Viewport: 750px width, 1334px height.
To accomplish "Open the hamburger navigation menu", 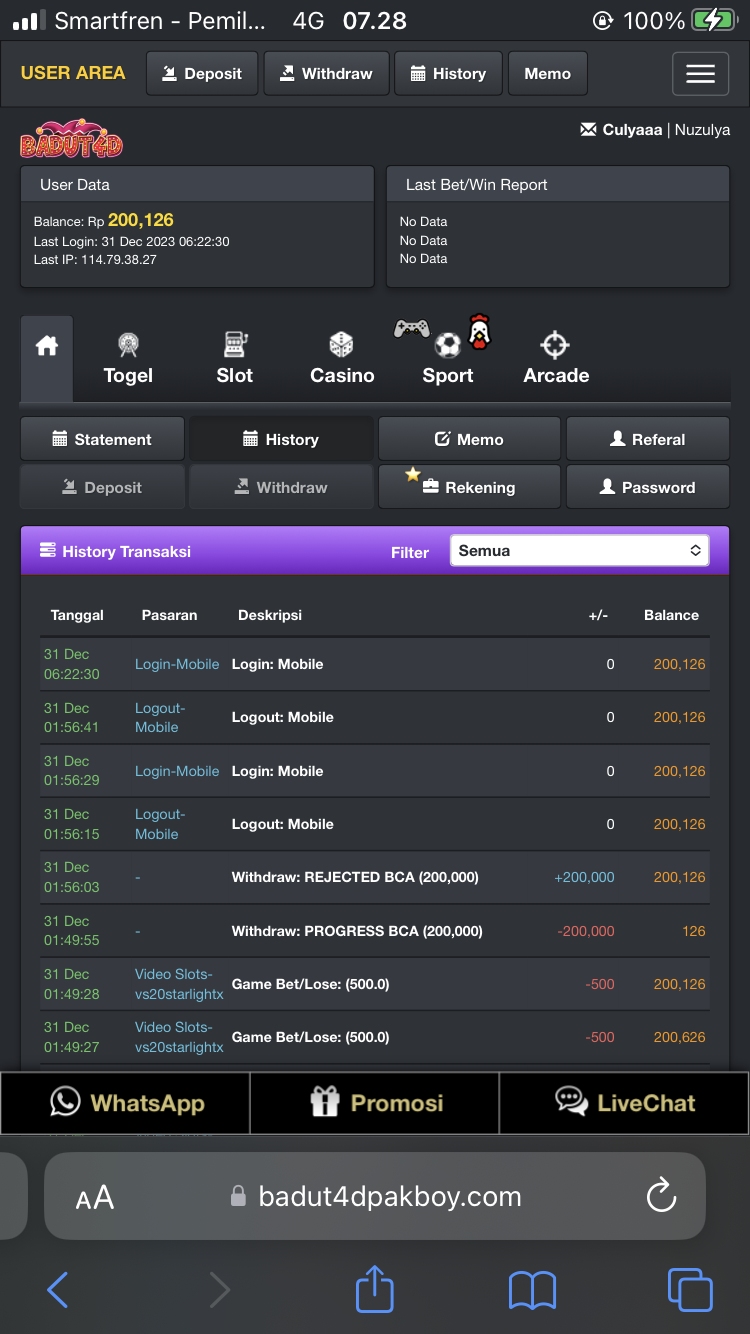I will (x=700, y=74).
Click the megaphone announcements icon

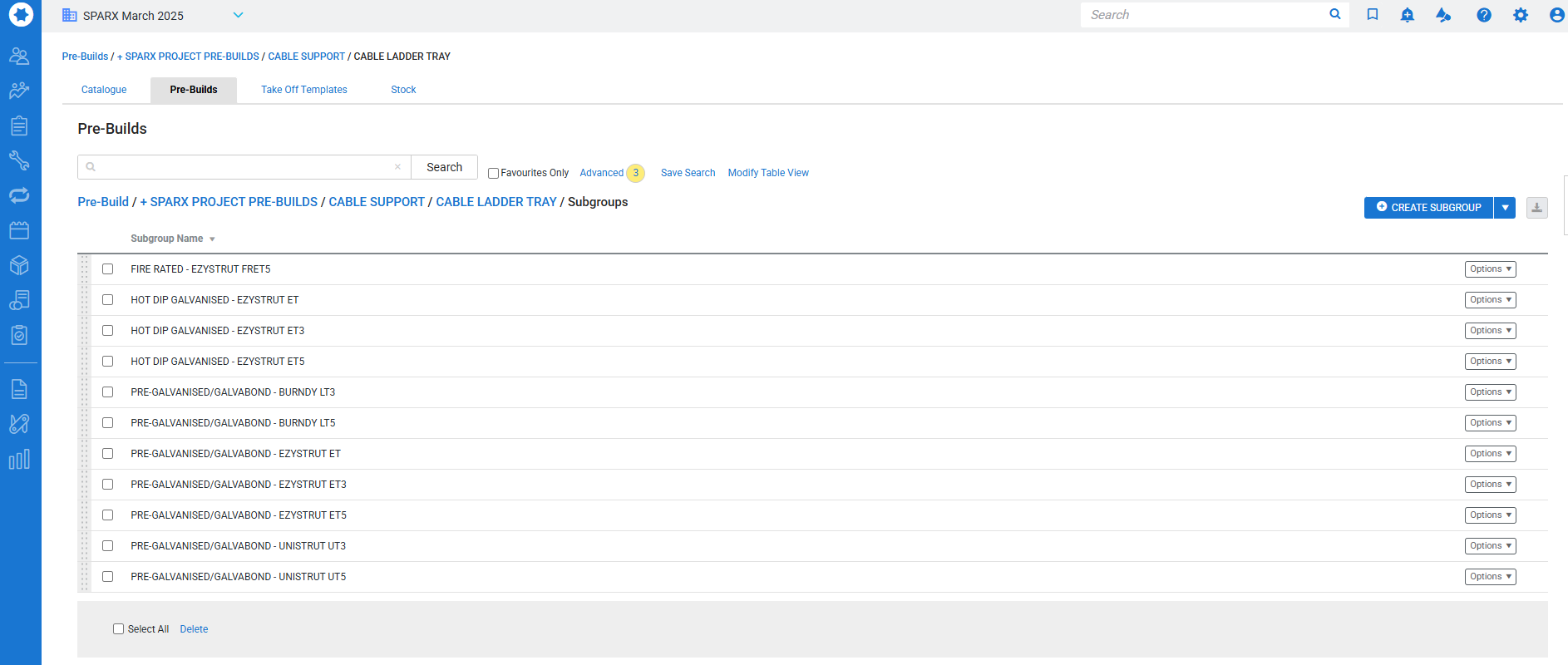(x=1443, y=15)
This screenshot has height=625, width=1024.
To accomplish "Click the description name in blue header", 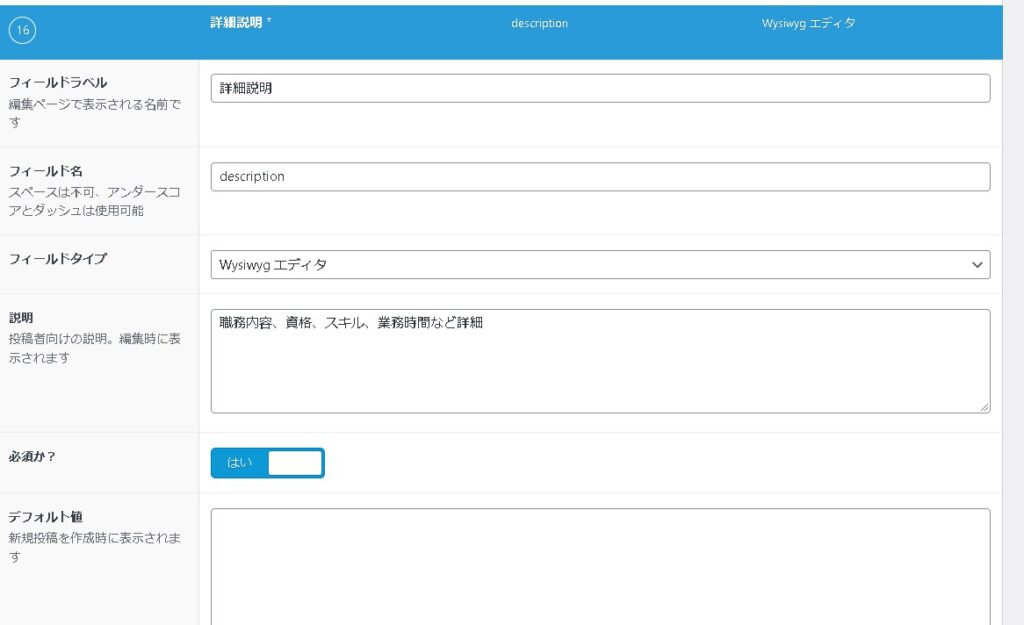I will pyautogui.click(x=539, y=23).
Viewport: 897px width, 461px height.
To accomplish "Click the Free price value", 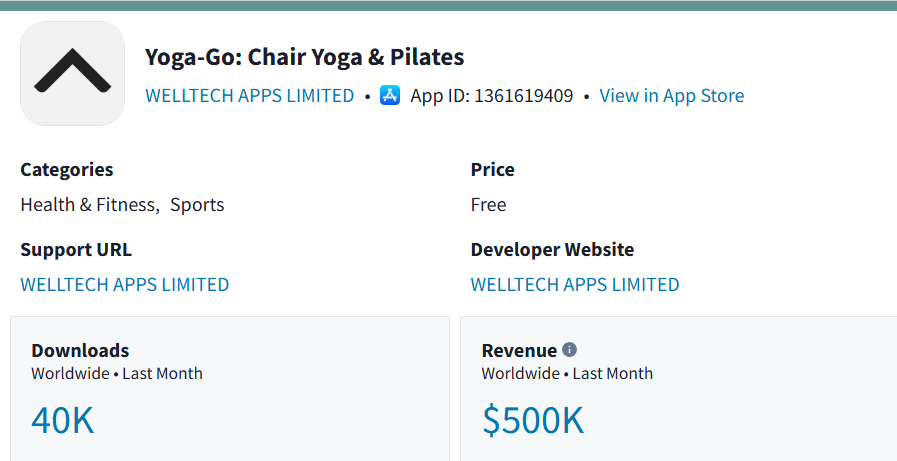I will 488,205.
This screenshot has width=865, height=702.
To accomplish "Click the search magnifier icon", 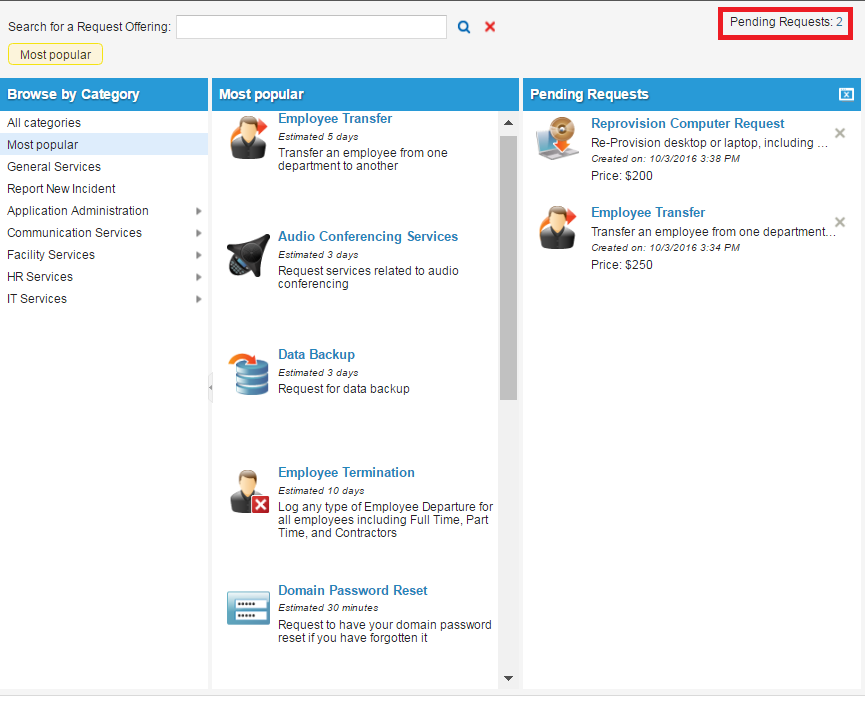I will click(464, 27).
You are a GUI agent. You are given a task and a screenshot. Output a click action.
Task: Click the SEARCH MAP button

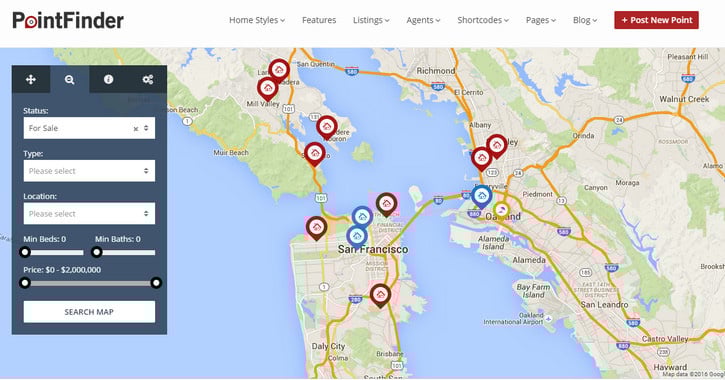point(89,312)
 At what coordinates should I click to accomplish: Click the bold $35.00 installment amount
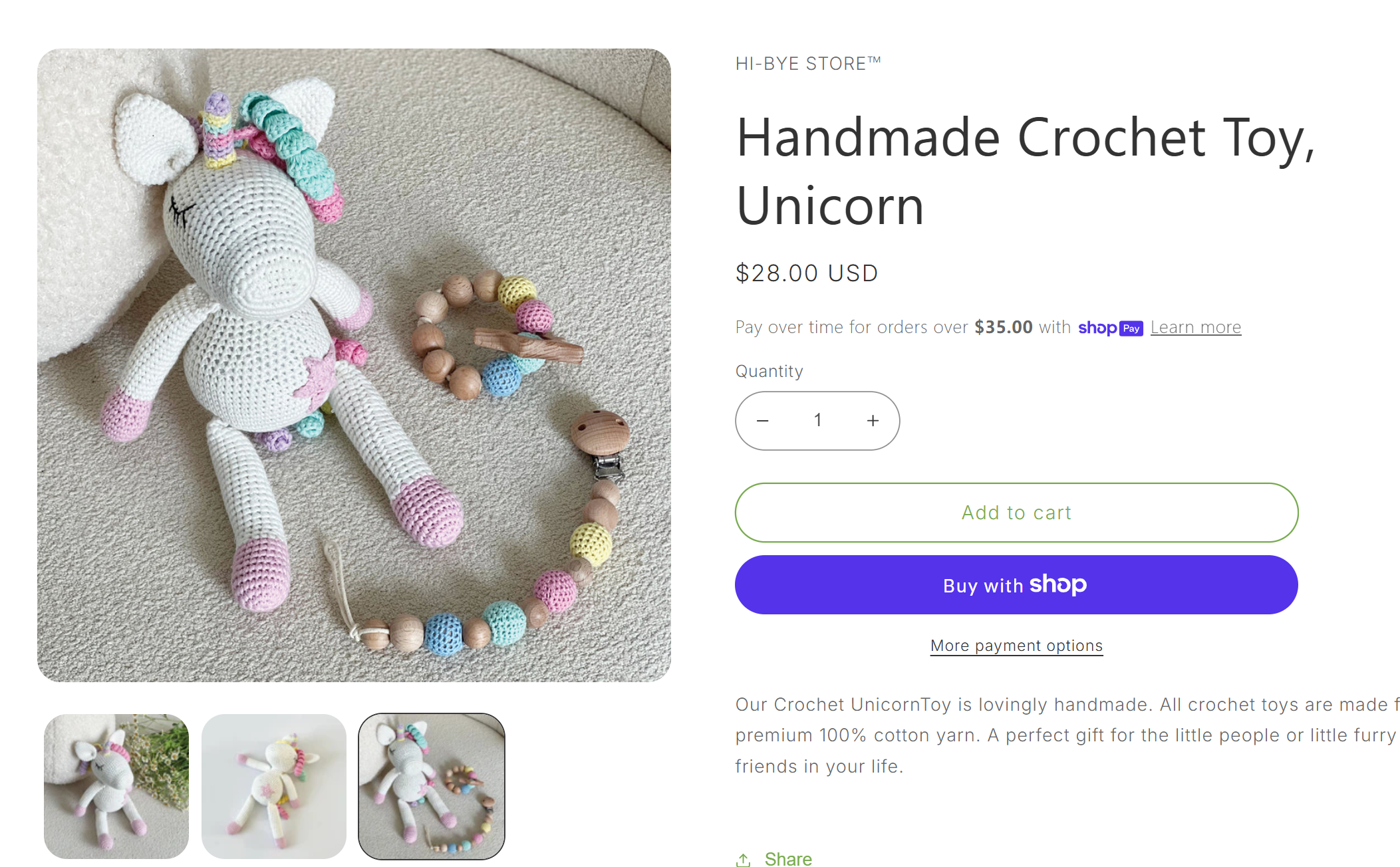(1003, 327)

********

§ TASK REQUIREMENTS: Scan the material for "width" and copy the lines that hold it.

§ EXERCISE OUTPUT:
Viewport: 750px width, 1334px height.
This screenshot has height=625, width=1024.
Viewport: 897px width, 461px height.
This screenshot has width=865, height=702.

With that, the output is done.